*** Dataset excerpts ***
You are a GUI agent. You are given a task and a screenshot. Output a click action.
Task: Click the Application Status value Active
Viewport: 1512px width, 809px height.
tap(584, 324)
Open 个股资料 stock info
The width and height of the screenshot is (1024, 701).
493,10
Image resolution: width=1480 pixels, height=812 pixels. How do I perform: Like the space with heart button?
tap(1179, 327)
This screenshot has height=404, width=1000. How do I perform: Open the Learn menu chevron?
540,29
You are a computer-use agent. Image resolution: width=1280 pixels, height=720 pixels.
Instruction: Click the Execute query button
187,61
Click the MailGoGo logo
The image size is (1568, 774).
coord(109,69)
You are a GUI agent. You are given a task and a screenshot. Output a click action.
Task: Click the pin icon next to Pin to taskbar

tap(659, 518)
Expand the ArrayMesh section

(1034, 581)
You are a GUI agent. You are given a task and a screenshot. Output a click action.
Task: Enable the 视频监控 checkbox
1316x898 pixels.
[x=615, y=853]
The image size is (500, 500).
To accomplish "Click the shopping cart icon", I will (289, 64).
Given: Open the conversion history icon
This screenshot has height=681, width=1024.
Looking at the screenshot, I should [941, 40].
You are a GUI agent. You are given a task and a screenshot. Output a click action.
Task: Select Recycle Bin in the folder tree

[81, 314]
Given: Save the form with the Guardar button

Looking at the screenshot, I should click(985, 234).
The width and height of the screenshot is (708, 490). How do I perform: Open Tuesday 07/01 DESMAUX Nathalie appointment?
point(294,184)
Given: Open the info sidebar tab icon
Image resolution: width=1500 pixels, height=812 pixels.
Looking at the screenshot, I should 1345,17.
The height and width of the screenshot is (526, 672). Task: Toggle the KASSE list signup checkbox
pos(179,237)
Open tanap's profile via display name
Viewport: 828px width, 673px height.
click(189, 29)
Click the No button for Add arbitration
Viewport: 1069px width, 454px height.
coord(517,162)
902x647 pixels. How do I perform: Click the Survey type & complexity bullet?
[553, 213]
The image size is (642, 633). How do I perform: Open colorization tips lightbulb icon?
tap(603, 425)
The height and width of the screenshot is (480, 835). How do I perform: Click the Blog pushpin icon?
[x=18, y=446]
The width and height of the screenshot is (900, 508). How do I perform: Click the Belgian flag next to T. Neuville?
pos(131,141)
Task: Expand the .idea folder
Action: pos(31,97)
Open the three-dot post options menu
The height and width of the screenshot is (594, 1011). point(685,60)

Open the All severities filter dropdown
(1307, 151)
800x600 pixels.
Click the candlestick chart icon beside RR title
*** End of Dataset excerpts ***
Exercise description
Could you transcribe the whole listing above without any edits?

Completed task
You are a GUI agent. You are given a task and a screenshot. Output a click action.
Task: Click the Application Status value Active
Viewport: 1512px width, 809px height.
tap(584, 324)
Open 个股资料 stock info
The width and height of the screenshot is (1024, 701).
493,10
Image resolution: width=1480 pixels, height=812 pixels. How do I perform: Like the space with heart button?
tap(1179, 327)
This screenshot has height=404, width=1000. How do I perform: Open the Learn menu chevron?
540,29
You are a computer-use agent. Image resolution: width=1280 pixels, height=720 pixels.
Instruction: Click the Execute query button
187,61
Click the MailGoGo logo
The image size is (1568, 774).
coord(109,69)
You are a GUI agent. You are given a task and a screenshot. Output a click action.
Task: Click the pin icon next to Pin to taskbar

tap(659, 518)
Expand the ArrayMesh section

(1034, 581)
You are a GUI agent. You are given a task and a screenshot. Output a click action.
Task: Enable the 视频监控 checkbox
1316x898 pixels.
[x=615, y=853]
The image size is (500, 500).
To accomplish "Click the shopping cart icon", I will (289, 64).
Given: Open the conversion history icon
This screenshot has height=681, width=1024.
Looking at the screenshot, I should [941, 40].
You are a GUI agent. You are given a task and a screenshot. Output a click action.
Task: Select Recycle Bin in the folder tree

[81, 314]
Given: Save the form with the Guardar button

Looking at the screenshot, I should click(985, 234).
The width and height of the screenshot is (708, 490). How do I perform: Open Tuesday 07/01 DESMAUX Nathalie appointment?
point(294,184)
Given: Open the info sidebar tab icon
Image resolution: width=1500 pixels, height=812 pixels.
Looking at the screenshot, I should 1345,17.
The height and width of the screenshot is (526, 672). Task: Toggle the KASSE list signup checkbox
pos(179,237)
Open tanap's profile via display name
Viewport: 828px width, 673px height.
click(189, 29)
Click the No button for Add arbitration
Viewport: 1069px width, 454px height.
coord(517,162)
902x647 pixels. How do I perform: Click the Survey type & complexity bullet?
[553, 213]
The image size is (642, 633). How do I perform: Open colorization tips lightbulb icon?
tap(603, 425)
The height and width of the screenshot is (480, 835). How do I perform: Click the Blog pushpin icon?
[x=18, y=446]
The width and height of the screenshot is (900, 508). How do I perform: Click the Belgian flag next to T. Neuville?
pos(131,141)
Task: Expand the .idea folder
Action: pos(31,97)
Open the three-dot post options menu
The height and width of the screenshot is (594, 1011). point(685,60)

Open the All severities filter dropdown
(1307, 151)
800x600 pixels.
Click the candlestick chart icon beside RR title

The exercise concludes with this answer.